Что тут поднялся за шум! Но тут и я так рассердилась, что потеряла контроль над собой. Из соседнего кабинета явился какой-то милиционер постарше чином. Прошло немало времени, прежде чем шум улегся и я смогла сказать:
— Я терпеливо и откровенно отвечала на все вопросы, хотя особенным умом они не отличались. Но должны же знать даже самые глупые из ваших сотрудников, что крепостное право было отменено 19 февраля 1861 года, то есть уже 80 лет тому назад! Кроме того, в Бессарабии никогда, понимаете ли вы, никогда крепостного права не было!
Я еще не знала, что невольничий рынок не кошмар прошлого. Если б я тогда знала, как строился Норильск (да один ли Норильск?), как начальники производств отправлялись в Красноярск, где выбирали из числа невольников себе рабочую силу, как людей считают на штуки…

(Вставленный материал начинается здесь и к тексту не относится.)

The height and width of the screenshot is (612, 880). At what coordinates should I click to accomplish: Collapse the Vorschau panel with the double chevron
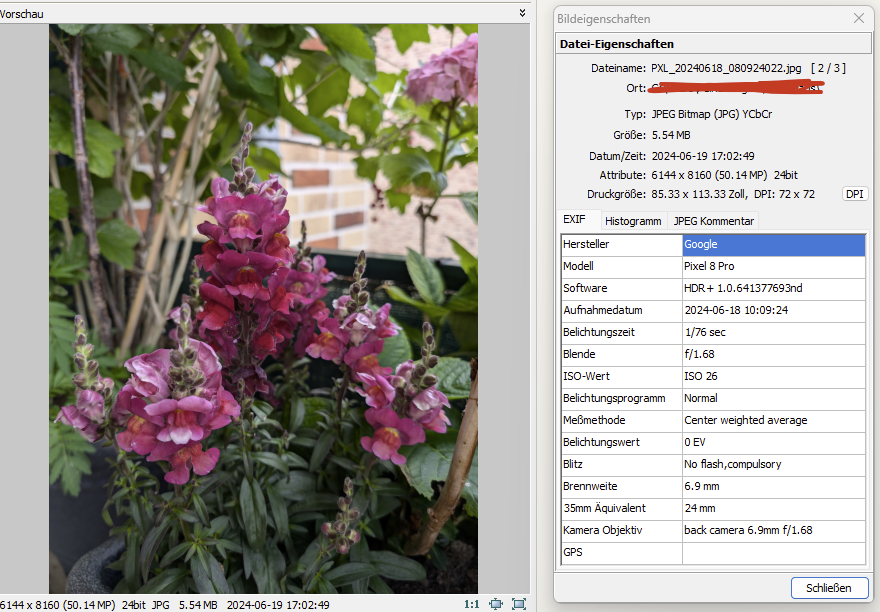[x=522, y=12]
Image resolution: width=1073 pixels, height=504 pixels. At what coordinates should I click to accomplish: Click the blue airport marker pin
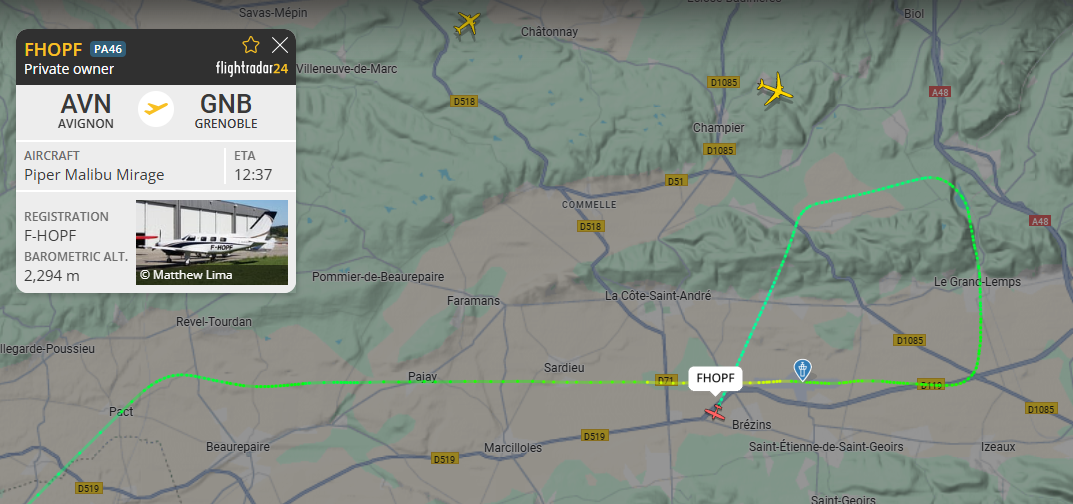tap(802, 370)
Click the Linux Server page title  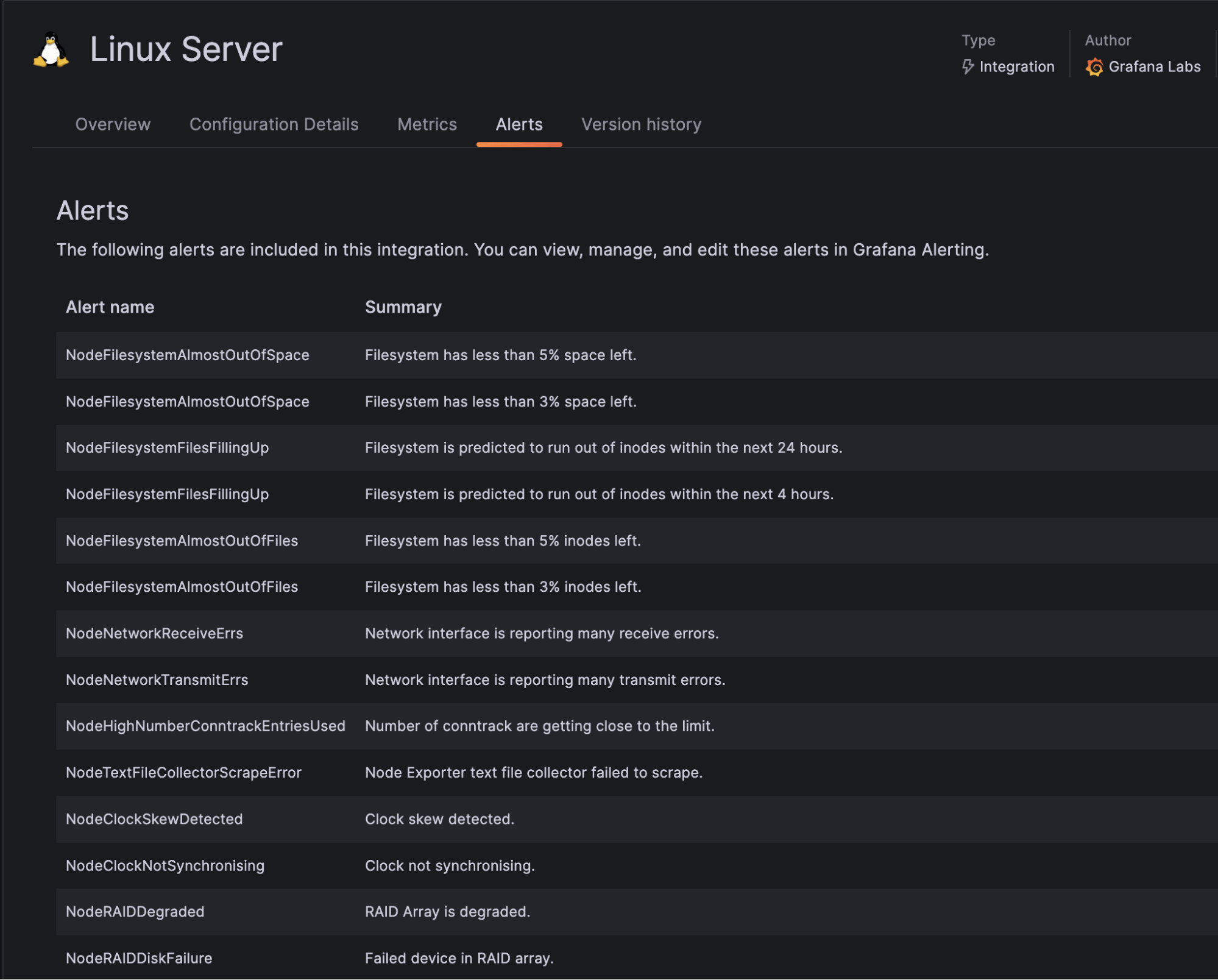point(186,50)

И вот я с паспортом! Прихожу к Эмме Яковлевне.
— А ну покажите! — говорит Паша.
Протягиваю ей.
— Ах, параграф 39-й!..
Беру. Смотрю. Да, написано «параграф 39». Ну и что с того? Если температура 39 градусов, то это плохо. А в паспорте… Не все ли равно? Все же спрашиваю:
— Что значит эта 39-я статья?
— Не знаю… Я просто так…
Знала она прекрасно! Узнала и я…
Землетрясение или… война?
Событие, не имеющее никакого отношения к политике — землетрясение.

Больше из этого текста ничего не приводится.